Stored items

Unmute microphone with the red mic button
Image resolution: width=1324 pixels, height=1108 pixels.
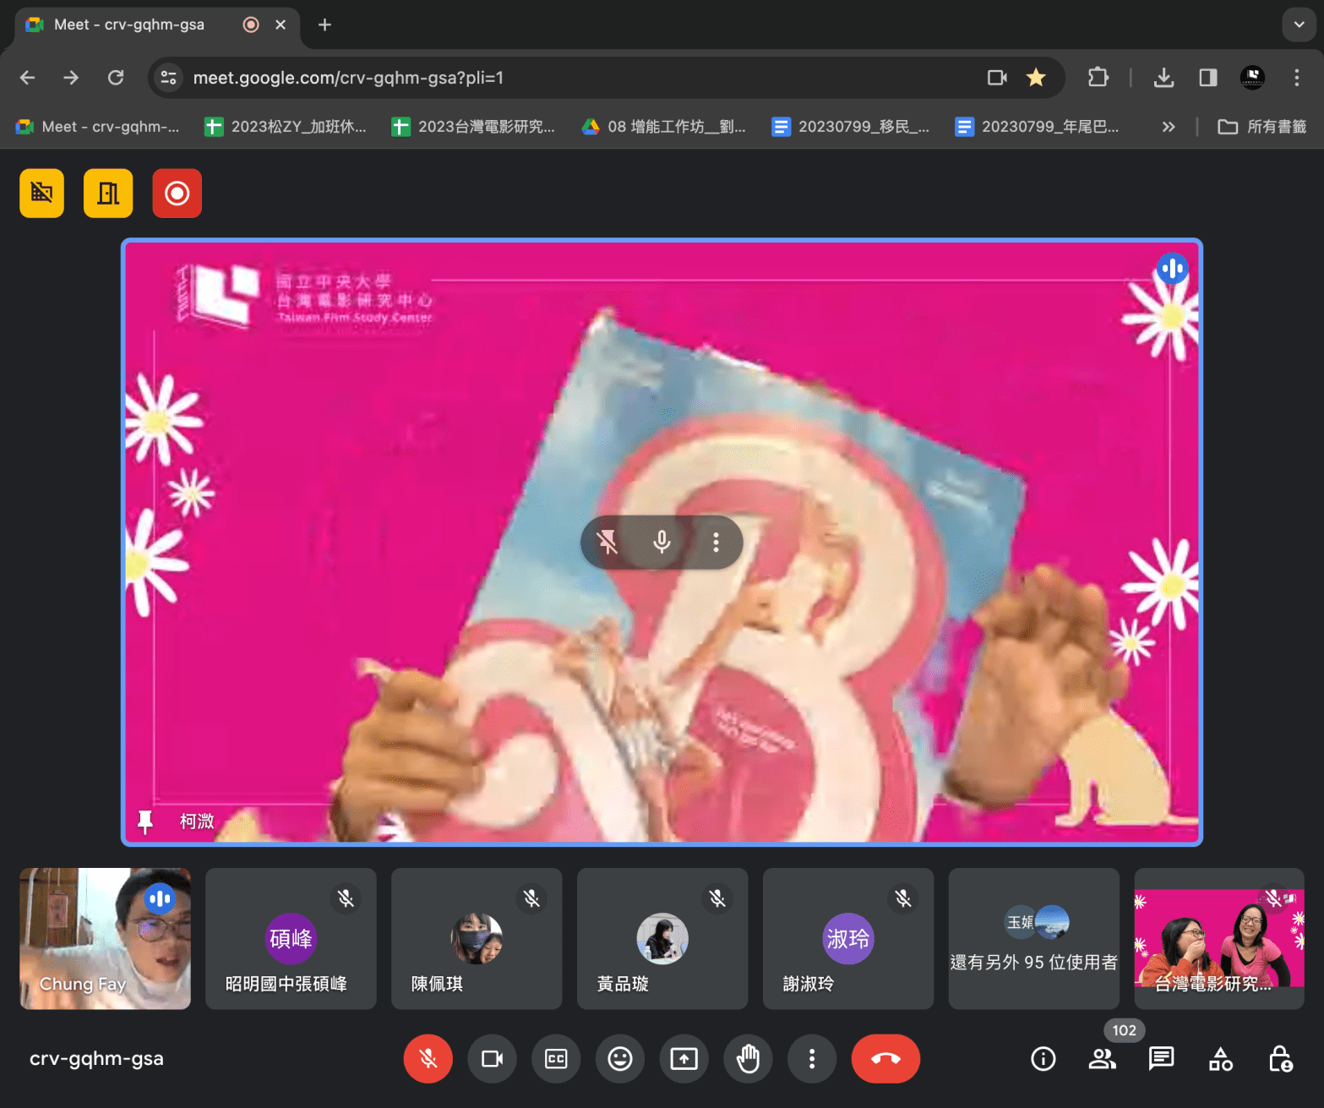pyautogui.click(x=428, y=1058)
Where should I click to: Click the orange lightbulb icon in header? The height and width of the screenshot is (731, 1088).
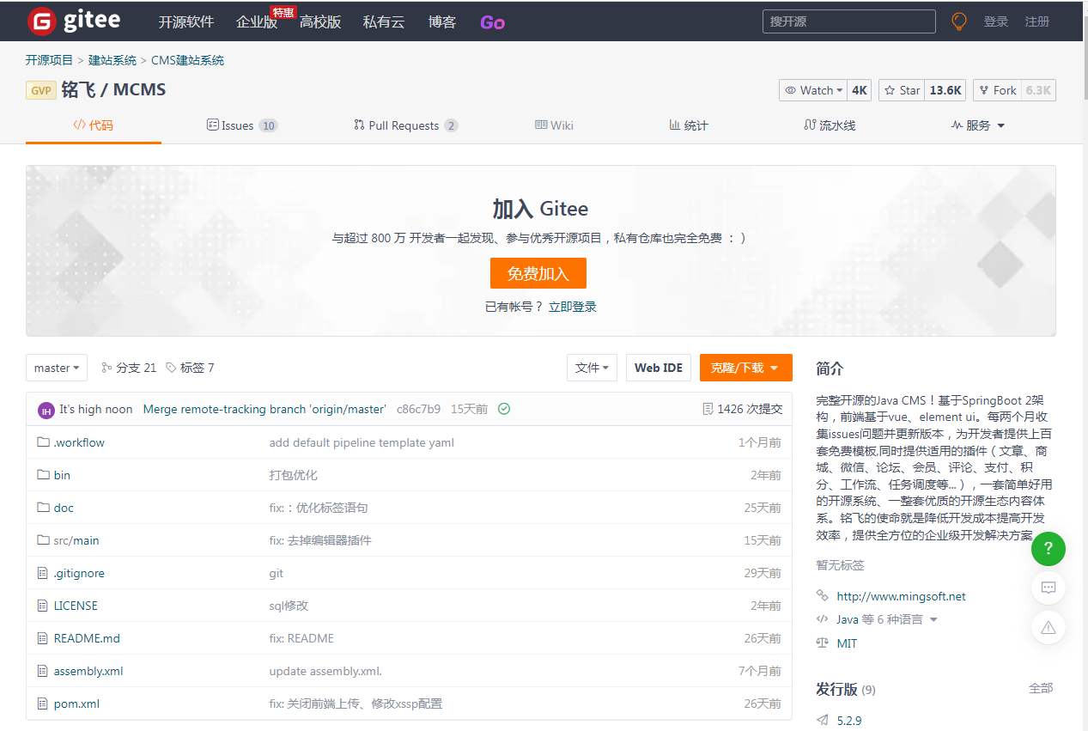point(958,21)
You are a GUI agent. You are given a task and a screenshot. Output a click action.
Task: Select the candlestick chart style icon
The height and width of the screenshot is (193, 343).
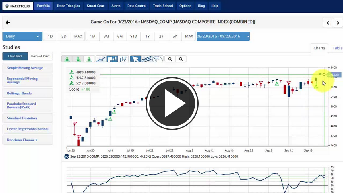coord(113,59)
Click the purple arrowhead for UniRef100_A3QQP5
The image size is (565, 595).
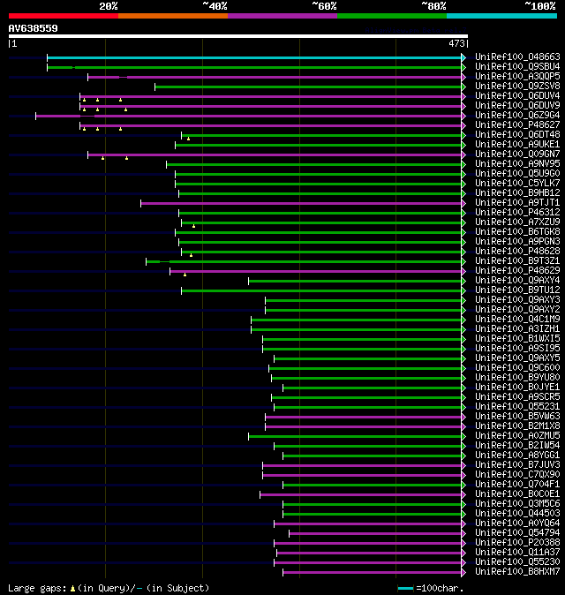click(x=463, y=77)
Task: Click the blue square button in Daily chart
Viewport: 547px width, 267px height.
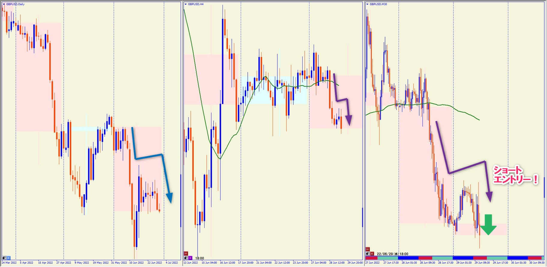Action: (x=8, y=258)
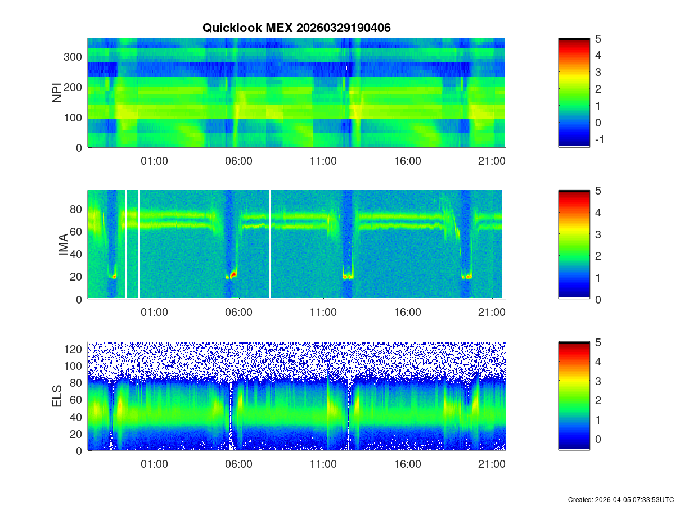Click the Quicklook MEX plot title
Screen dimensions: 675x506
[296, 28]
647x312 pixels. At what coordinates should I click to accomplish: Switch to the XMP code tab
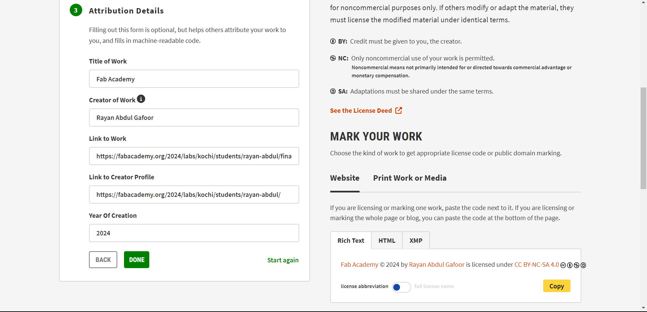(416, 240)
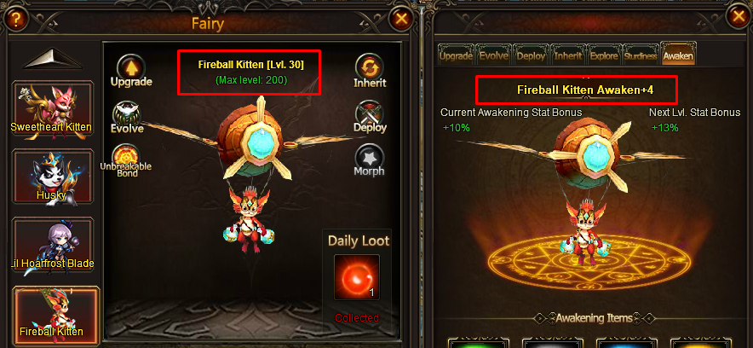This screenshot has width=753, height=348.
Task: Click the Daily Loot red orb
Action: (x=357, y=277)
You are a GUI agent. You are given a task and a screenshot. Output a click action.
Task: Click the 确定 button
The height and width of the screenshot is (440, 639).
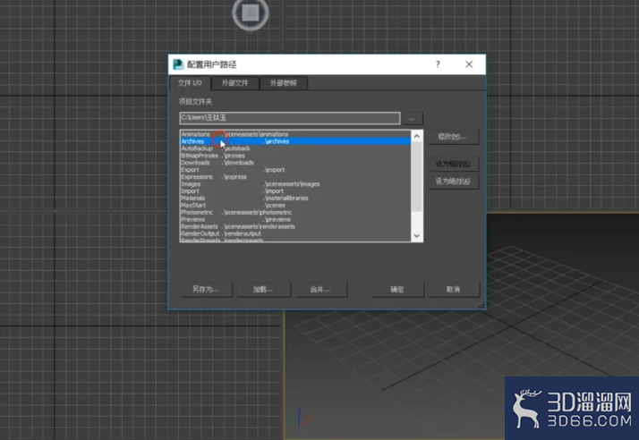click(x=397, y=289)
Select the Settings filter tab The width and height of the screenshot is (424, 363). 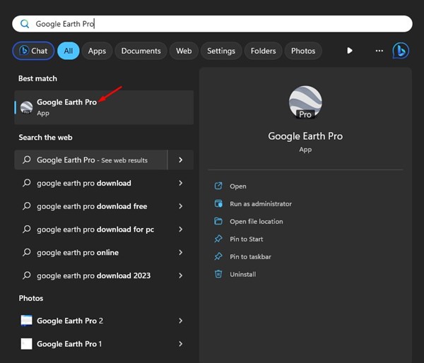[x=220, y=51]
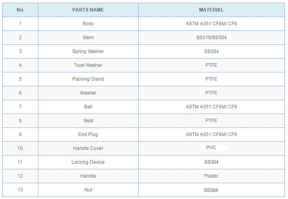Image resolution: width=288 pixels, height=199 pixels.
Task: Select the Stem parts name cell
Action: pos(88,38)
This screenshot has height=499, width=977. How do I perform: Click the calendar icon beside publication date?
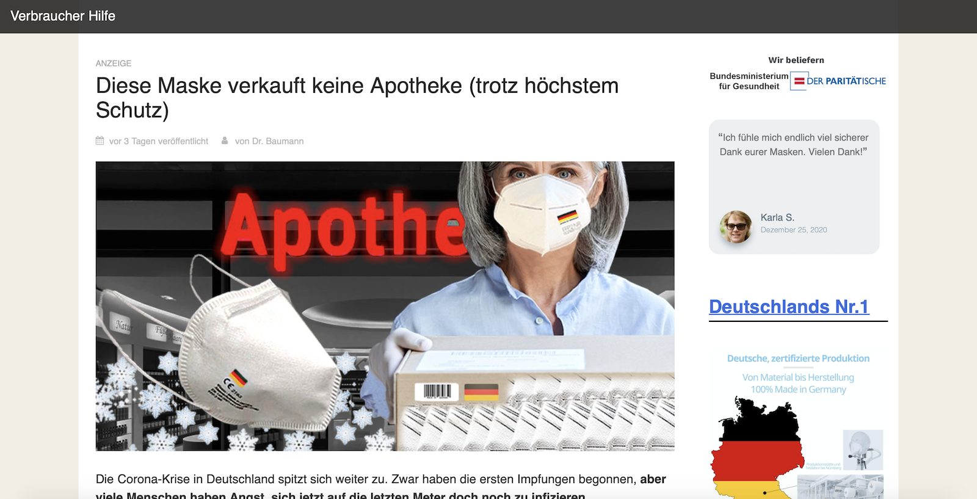pos(100,140)
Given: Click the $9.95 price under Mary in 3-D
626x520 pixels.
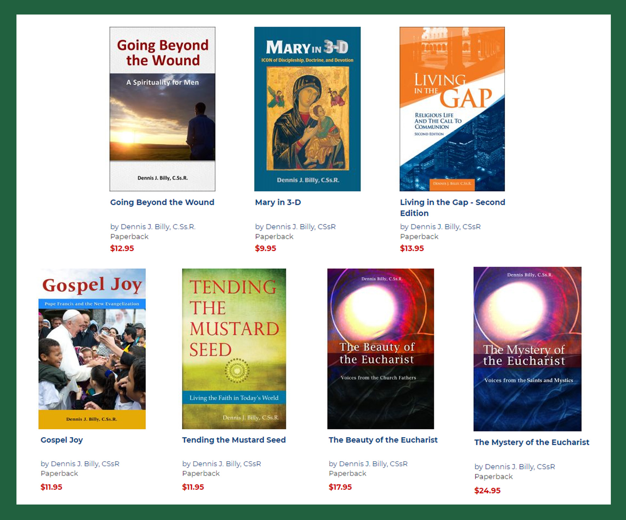Looking at the screenshot, I should 266,248.
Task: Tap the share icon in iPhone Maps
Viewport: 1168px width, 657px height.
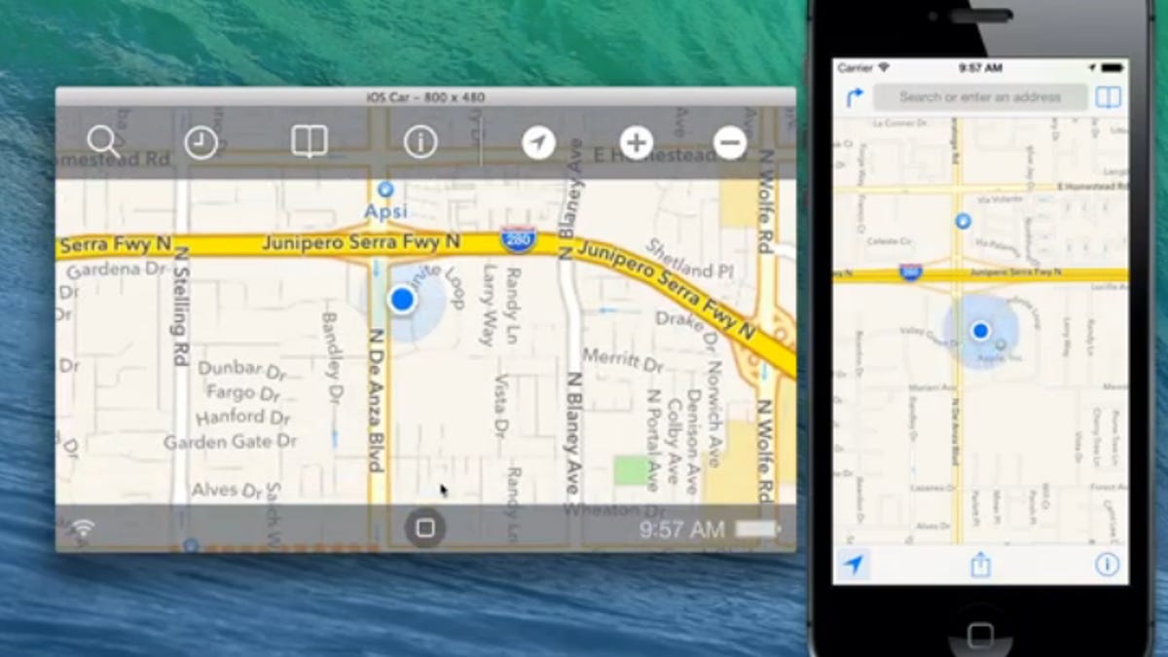Action: [981, 565]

Exercise goal: Reproduce verbatim every line starting at the line that holds "Task: Tap the share icon in iPhone Maps" and ending with the final line of the data; omit the pictures.

Task result:
Task: Tap the share icon in iPhone Maps
Viewport: 1168px width, 657px height.
Action: [981, 565]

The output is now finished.